La perception du conflit avec Israël est un autre symptôme de l’abime creusé entre le régime islamique et la population. Déjà, en 2017 et 2019, lors des grandes manifestations populaires contre la pauvreté, les slogans étaient éloquents : « Ni Gaza, ni Hezbollah ! Je donne ma vie pour l’Iran ! ». Après la frappe israélienne contre le consulat iranien à Damas, le 1er avril dernier, qui a tué de hauts commandants des Gardiens de la Révolution, des messages faisaient même état de la satisfaction de voir éliminés des officiers qui étaient aussi responsables de la répression contre les manifestants. Après l’attaque massive contre Israël, le 14 avril, d’immenses panneaux, dans les rues de Téhéran, montraient des missiles s’élançant dans un ciel embrasé. Cette mise en scène contrastait avec l’indifférence des passants filmés sur place. Et des messages ont fusé. « Israël, détruis le bureau du Guide ! » pouvait-on lire brièvement sur un mur de Téhéran. Et aussi : « Israël, frappe-les plus fort ! » Et encore : « Venez enterrer nos responsables, des morts-vivants ! Nous nous chargeons des linceuls, faites le reste ! » Sur le net, des tweets transmis à l’étranger par les fameux VPN protégés tournaient carrément le régime en ridicule après l’interception de 99 % des engins explosifs iraniens : « Depuis des années, on se demandait comment la République islamique pouvait fabriquer des missiles alors qu’elle est incapable de produire des voitures de bonne qualité ! Après les résultats de l’attaque, on a maintenant la réponse à la question ! »

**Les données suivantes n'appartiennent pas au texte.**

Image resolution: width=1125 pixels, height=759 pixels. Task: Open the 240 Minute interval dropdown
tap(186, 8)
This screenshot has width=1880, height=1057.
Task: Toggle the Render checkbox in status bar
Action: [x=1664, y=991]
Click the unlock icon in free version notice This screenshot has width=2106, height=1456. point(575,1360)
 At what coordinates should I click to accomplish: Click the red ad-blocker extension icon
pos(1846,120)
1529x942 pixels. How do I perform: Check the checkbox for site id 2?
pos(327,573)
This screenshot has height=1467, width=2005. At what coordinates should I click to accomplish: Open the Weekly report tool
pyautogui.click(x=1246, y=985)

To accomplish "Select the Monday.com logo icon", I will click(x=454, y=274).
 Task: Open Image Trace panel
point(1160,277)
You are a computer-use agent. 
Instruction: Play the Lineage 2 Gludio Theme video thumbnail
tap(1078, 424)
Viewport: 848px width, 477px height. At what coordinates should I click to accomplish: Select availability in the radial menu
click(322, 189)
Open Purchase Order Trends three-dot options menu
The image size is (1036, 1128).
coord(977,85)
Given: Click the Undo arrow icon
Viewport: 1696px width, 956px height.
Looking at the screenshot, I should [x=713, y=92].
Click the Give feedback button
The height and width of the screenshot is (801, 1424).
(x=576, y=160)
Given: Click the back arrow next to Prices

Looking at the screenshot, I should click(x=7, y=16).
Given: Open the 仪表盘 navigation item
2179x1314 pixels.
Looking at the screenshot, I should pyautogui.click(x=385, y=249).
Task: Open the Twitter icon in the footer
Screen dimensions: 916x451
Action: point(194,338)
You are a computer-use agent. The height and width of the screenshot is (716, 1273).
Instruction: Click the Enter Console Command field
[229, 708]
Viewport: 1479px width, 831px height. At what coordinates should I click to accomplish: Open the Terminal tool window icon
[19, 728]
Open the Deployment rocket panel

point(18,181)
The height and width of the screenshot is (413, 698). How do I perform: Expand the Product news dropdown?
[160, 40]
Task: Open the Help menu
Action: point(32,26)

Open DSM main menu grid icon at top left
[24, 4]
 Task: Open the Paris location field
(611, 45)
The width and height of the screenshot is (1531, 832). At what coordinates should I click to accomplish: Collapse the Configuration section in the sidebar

Au lendemain de la riposte israélienne qui a frappé, sans être repérée, le système de défense aérienne des installations nucléaires situées à Natanz, dans la région d’Ispahan, on observait le même style de réactions. De toute façon, « Les jeunes Iraniens ont plus peur de mourir sous la torture dans un commissariat que sous les frappes israéliennes » résume à Paris l’avocate franco-iranienne Chirinne Ardakani, membre du collectif Iran-Justice. Effectivement, quelques heures avant la frappe du 14 avril, les mesures visant les femmes ‘‘mal voilées’’ dans la rue et les avertissements sur Internet contre tout ‘‘propos pro-sioniste’’ se sont multipliés.
Dans ce contexte, la perspective d’un Iran nucléaire semble de moins en moins vécue comme le fruit légitime d’une fierté patriotique. Trop lié à l’essor des Gardiens de la Révolution, le programme est jugé dangereux et ruineux alors que le tiers du pays vit sous le seuil de pauvreté. La véritable bombe des ayatollahs, c’est la colère de leur peuple.